En virtud de la polémica siempre presente en torno a las antenas de telecomunicaciones, el especialista en la materia Gabriel Filipa dio explicaciones por LT10.

El docente de la UNL y la UTN recordó que el mal funcionamiento de los celulares ya venía desde que en el país sólo había 3G. El tema, dijo, es que las bandas de frecuencia son otorgadas por el Ente Nacional de Comunicaciones (Enacom), pero para poder avanzar hacia el 4G se precisa equipamiento nuevo.

Así, las empresas tienen las licencias para utilizar el espectro radioeléctrico pero para hacerlo con 4G necesitan otra tecnología. De esta forma, las opciones son dos: o se instalan nuevas antenas o se les da mayor potencia a las existentes. Esto último, asegura Filipa, es más riesgoso que lo primero, porque implicaría sobrepasar el nivel de radiación permitido por la Organización Mundial de la Salud.

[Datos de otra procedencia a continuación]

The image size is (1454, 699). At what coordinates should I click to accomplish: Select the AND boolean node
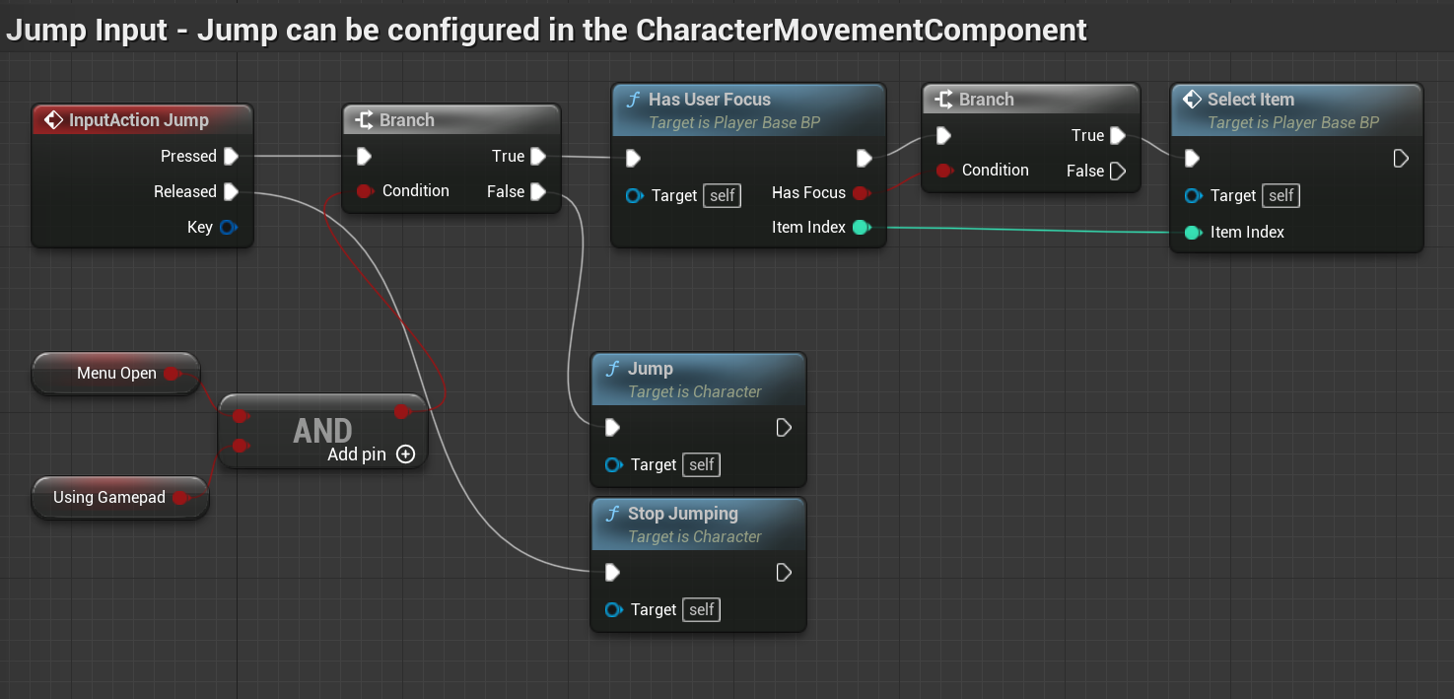[321, 431]
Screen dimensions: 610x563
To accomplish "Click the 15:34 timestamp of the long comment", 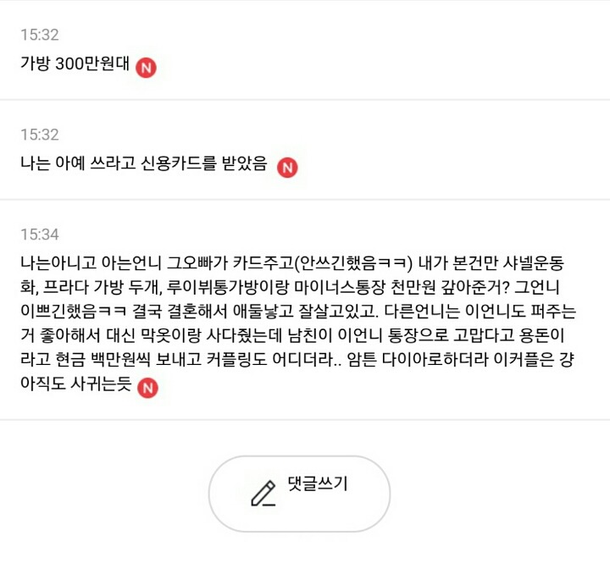I will (x=40, y=235).
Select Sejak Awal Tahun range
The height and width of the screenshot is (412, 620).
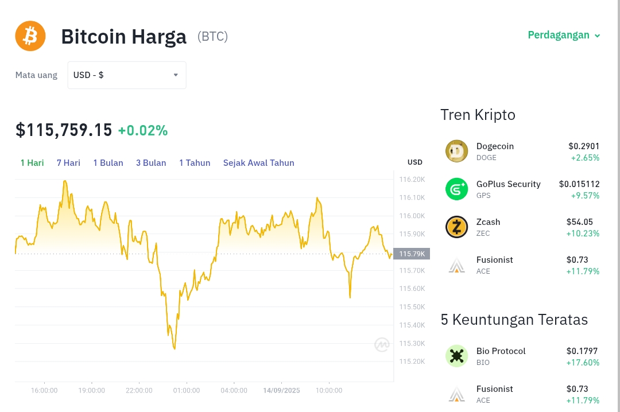[x=258, y=163]
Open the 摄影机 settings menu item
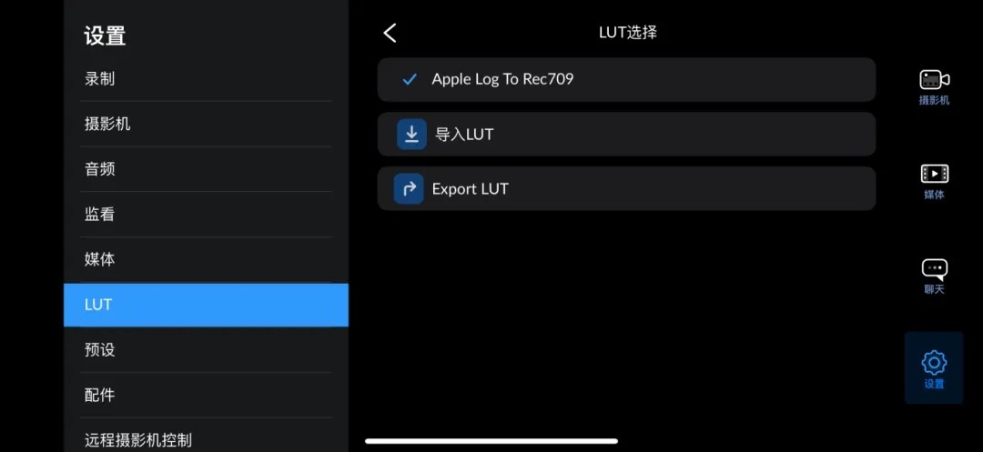 click(x=107, y=124)
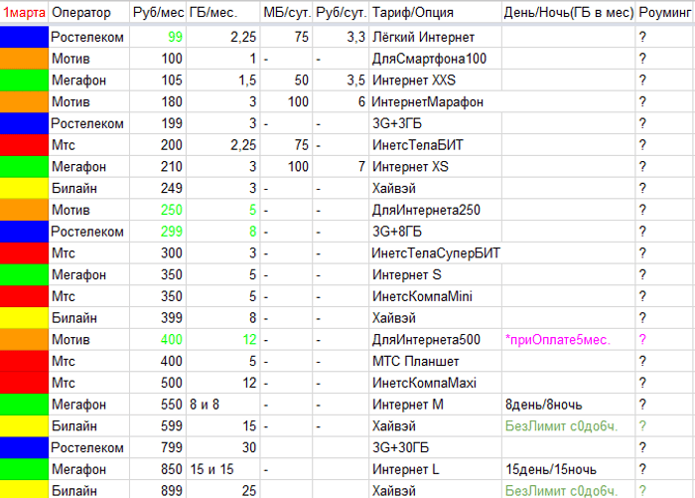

“Con determinada potencia, una antena no es riesgosa”, informó, pero “si tengo que cubrir más zonas con una misma antena, tengo que irradiar con más potencia”, y eso es lo que sí se vuelve más dañiño para el ser humano.

Así, es mejor, a su entender, sumar torres de telefonía, aunque siempre controlando que no excedan el protocolo establecido.